Task prompt: All lines from the one containing "Viewport: 1262px width, 841px height." through the last line below must be duplicated exactly, with nothing outside that span.

Input records:
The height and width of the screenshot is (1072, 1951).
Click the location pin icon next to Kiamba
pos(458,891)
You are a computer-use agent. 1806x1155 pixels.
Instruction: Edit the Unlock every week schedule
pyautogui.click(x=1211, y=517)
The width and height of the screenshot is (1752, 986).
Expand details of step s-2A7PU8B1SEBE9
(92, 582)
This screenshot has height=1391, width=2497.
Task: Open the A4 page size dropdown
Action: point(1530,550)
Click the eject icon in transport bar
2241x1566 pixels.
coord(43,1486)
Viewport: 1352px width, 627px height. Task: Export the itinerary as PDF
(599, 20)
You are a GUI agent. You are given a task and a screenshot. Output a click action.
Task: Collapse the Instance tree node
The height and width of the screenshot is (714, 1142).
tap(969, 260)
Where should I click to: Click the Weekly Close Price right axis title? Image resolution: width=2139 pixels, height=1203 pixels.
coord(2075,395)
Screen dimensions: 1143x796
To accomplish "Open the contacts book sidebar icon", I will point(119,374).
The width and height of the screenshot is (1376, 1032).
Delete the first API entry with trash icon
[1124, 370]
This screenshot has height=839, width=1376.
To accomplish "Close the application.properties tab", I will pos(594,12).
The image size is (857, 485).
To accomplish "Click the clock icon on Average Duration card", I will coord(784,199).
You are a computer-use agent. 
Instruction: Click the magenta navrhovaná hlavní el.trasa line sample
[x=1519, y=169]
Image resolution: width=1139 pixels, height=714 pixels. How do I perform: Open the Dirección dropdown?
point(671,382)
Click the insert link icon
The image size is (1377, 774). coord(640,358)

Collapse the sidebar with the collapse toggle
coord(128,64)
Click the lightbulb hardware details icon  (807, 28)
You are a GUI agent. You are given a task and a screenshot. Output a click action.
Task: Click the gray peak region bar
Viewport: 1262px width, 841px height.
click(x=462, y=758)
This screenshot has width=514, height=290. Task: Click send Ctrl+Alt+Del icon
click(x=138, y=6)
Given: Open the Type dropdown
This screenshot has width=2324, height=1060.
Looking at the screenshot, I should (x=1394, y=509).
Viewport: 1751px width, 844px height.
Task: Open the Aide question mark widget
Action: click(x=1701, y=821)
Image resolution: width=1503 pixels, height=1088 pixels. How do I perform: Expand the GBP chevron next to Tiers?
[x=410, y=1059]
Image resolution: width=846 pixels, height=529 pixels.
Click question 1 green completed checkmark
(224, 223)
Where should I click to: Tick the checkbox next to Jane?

Response to this exercise:
Viewport: 1262px width, 841px height.
click(x=462, y=758)
This screenshot has width=514, height=290. Task: Click send Ctrl+Alt+Del icon
click(x=138, y=6)
Given: Open the Type dropdown
This screenshot has width=2324, height=1060.
Looking at the screenshot, I should (x=1394, y=509).
Viewport: 1751px width, 844px height.
Task: Open the Aide question mark widget
Action: click(x=1701, y=821)
Image resolution: width=1503 pixels, height=1088 pixels. How do I perform: Expand the GBP chevron next to Tiers?
[x=410, y=1059]
Image resolution: width=846 pixels, height=529 pixels.
Click question 1 green completed checkmark
(224, 223)
Where should I click to: Tick the checkbox next to Jane?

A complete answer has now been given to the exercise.